Facebook continues to explore ways to get more people posting to Stories, this time via a new, automated Stories generation process that uses image recognition AI to create new Stories from your shared content.
As described by Facebook:
“Allow Facebook to suggest high-quality, ready-made stories for you using advanced photo and video data, including image quality, location, the presence of people or animals.”
The process will generate Stories based on images that you’ve uploaded to the app, using thematic matching to provide templated frames that you can then share with your audience.
Which feels a little inauthentic – but maybe, if it were available to business pages, it could be a handy tool for brands to help create batch content, and highlight specific products or themes in a reminder post.

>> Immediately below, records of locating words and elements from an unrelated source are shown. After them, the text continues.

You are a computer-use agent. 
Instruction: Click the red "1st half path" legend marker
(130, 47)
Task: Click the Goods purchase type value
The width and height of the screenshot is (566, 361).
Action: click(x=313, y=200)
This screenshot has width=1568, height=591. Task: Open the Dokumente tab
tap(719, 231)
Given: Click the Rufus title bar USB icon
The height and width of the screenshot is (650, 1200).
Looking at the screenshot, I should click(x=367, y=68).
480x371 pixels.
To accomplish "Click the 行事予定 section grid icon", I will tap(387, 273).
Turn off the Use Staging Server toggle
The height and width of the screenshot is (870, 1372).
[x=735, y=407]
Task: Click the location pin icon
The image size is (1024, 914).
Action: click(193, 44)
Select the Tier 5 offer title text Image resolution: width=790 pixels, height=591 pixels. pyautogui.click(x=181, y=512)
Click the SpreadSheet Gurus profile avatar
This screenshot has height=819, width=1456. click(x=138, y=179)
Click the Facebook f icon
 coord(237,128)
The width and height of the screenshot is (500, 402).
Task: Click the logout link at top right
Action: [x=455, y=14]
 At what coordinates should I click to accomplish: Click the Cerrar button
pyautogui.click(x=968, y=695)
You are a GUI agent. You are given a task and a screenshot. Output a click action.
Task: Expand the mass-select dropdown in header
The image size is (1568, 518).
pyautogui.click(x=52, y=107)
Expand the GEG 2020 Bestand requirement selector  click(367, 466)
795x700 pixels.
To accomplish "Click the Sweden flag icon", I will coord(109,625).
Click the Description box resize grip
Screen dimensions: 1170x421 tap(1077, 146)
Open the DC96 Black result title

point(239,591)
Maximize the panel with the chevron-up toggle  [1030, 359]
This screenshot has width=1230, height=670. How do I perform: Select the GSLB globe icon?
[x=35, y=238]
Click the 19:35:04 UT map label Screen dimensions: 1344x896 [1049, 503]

For regular users, you can imagine that some will be keen to show off baby photos, for example, or wedding pictures, or a Story based around a beloved pet. There could be potential there, and based on the success of Facebook’s Memories element, there’s clearly a level of add-on engagement to be gleaned from tools like this, even if they do feel somewhat artificial in nature.
Both Facebook and Instagram have been looking to better align with behavioral shifts towards Stories and private messaging, with Meta’s own data showing that users are now posting far less original content to the news feed than they have in times past. People are still consuming content in the main feed, with Meta’s advancing AI recommendations helping to keep people scrolling for longer, but Meta also needs to ensure that people continue to glean real value from their in-app experience. And for Facebook, that comes from engaging with their friends and family, via their established social graph, which is an element that other apps can’t replicate.
Years of angst and division on social platforms have made people increasingly wary about sharing in public, which is part of why this activity is switching to DMs, though Stories also remains an engaging element, with the temporary nature of the format likely holding more appeal than posting to your profile, and having it remain there forever (or till you delete it).
Maybe it’ll help to keep that personal engagement going – or maybe people won’t care about automated Stories, and it’ll fall by the wayside.
Likely worth an experiment, either way.